• Work required
Copy exactly, and only, the lines from the line containing "Image resolution: width=1280" through the last line of the records below, both included, and leave out any pictures.

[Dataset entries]
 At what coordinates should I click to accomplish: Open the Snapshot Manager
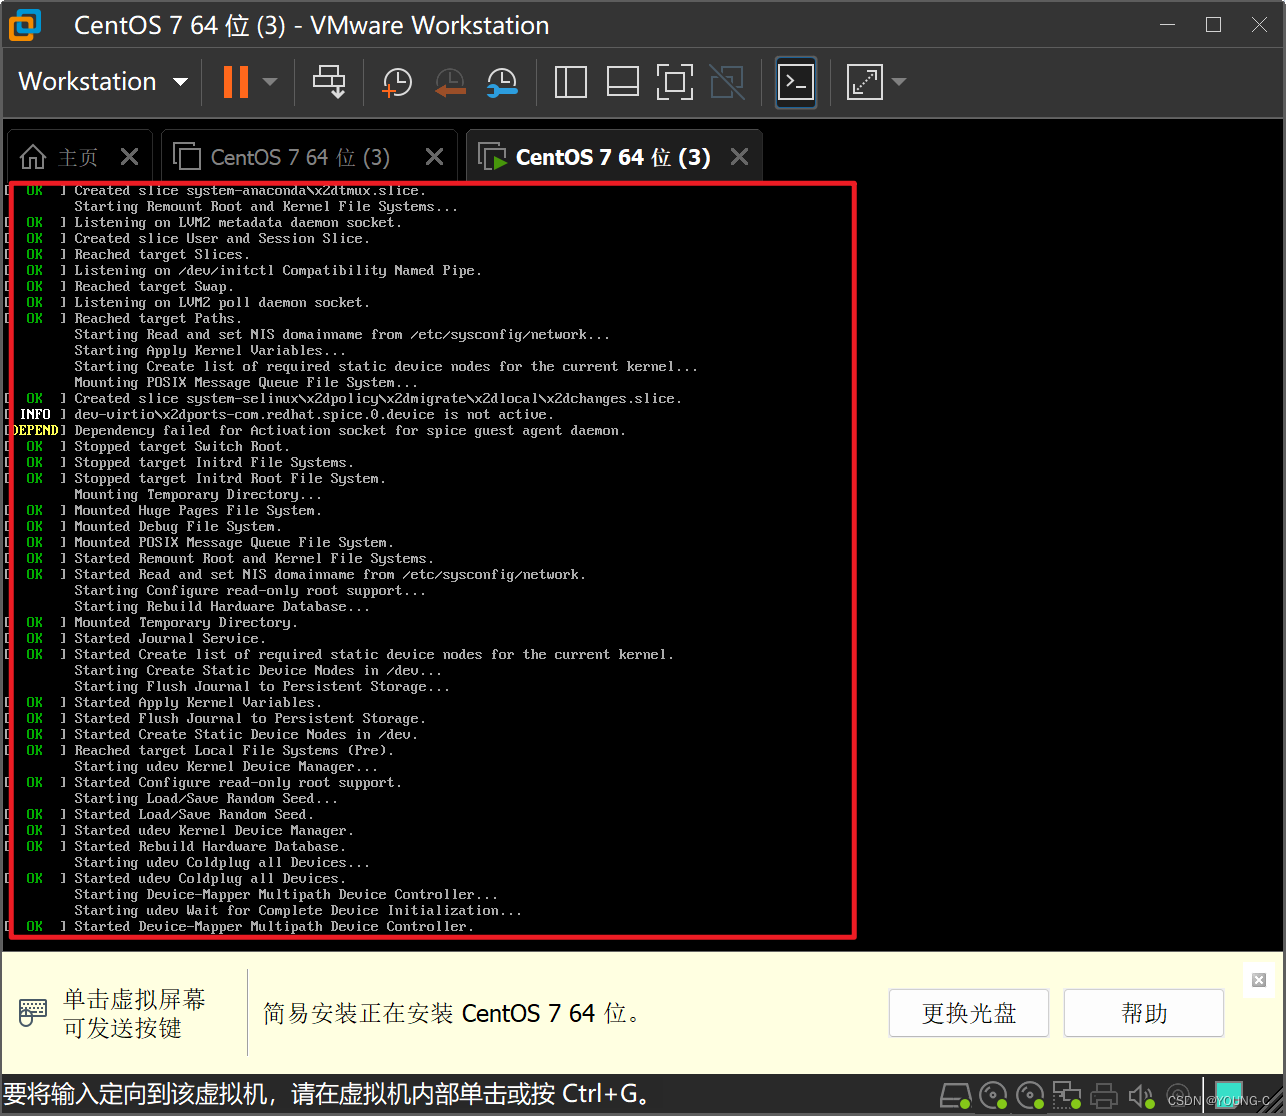[x=502, y=82]

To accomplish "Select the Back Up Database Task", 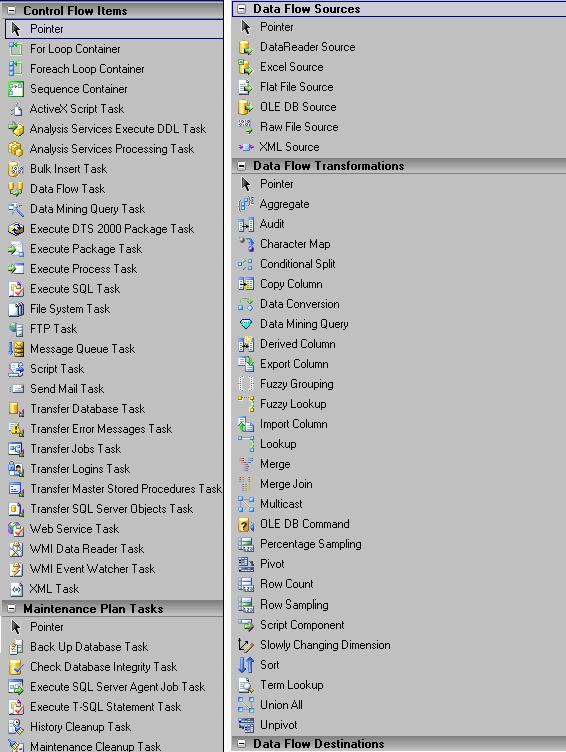I will tap(113, 647).
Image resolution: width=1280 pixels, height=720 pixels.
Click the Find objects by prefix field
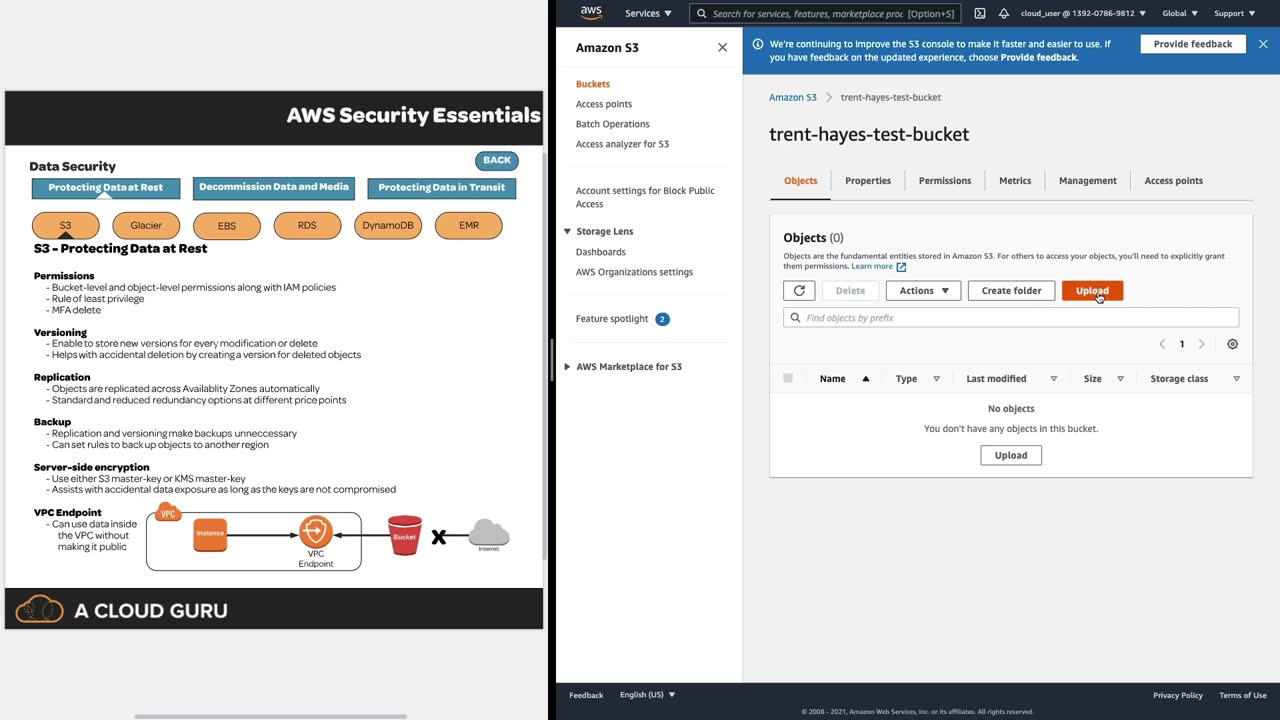[x=1015, y=318]
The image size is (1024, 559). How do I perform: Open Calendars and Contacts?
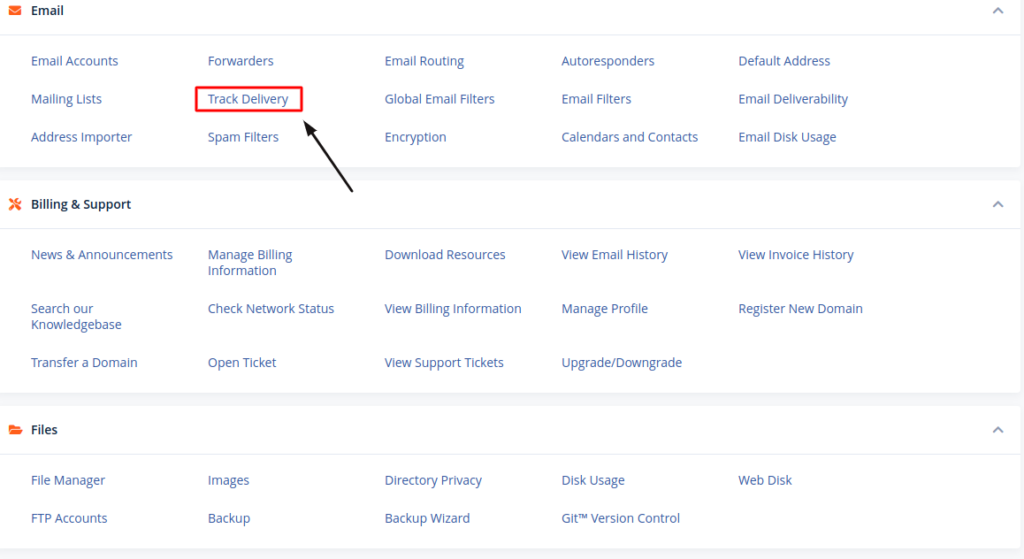[630, 137]
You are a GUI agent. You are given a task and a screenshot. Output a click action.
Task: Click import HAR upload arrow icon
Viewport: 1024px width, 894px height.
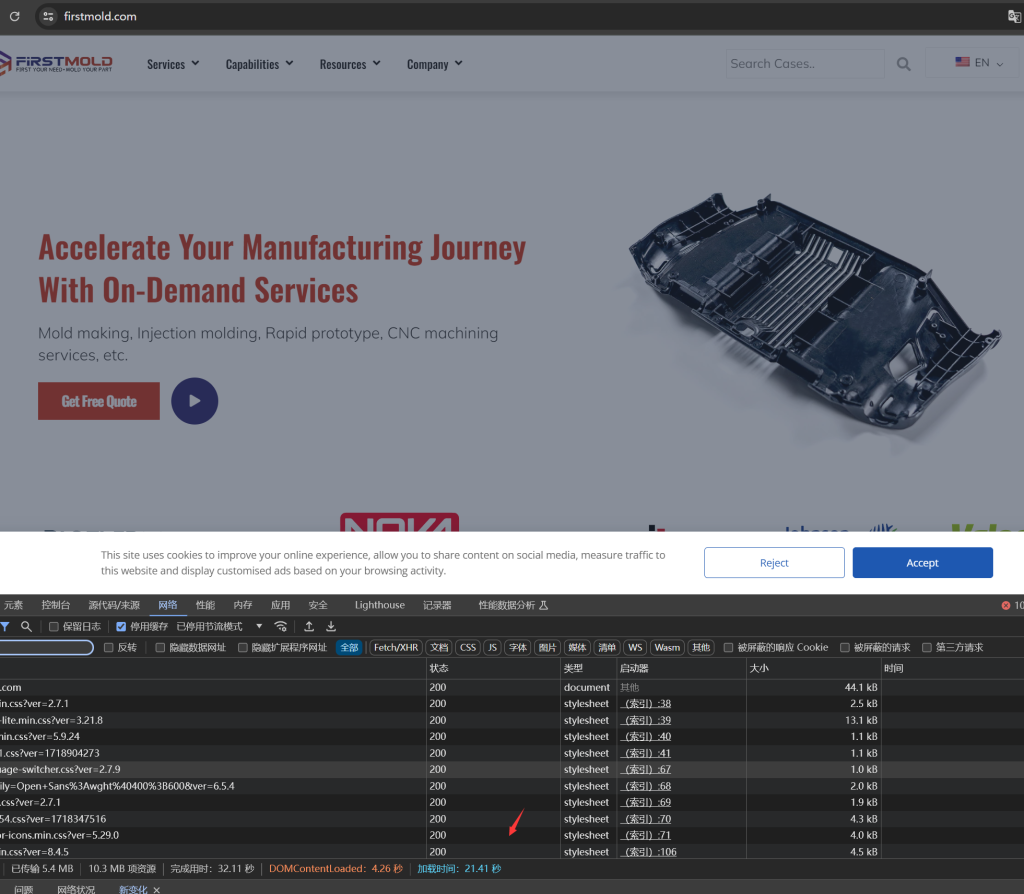coord(309,626)
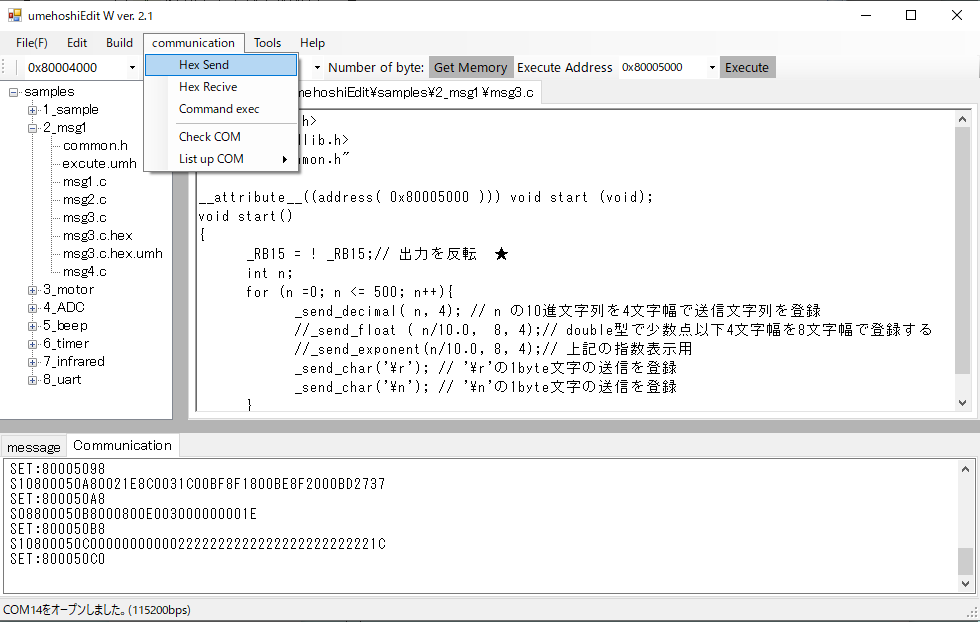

• Response to this task
Image resolution: width=1280 pixels, height=720 pixels.
Click the Find objects by prefix field
[x=1015, y=318]
The image size is (1024, 559). How do I perform: Open Calendars and Contacts?
[630, 137]
You are a GUI agent. You are given a task and a screenshot. Output a click action.
Task: Click import HAR upload arrow icon
Viewport: 1024px width, 894px height.
coord(309,626)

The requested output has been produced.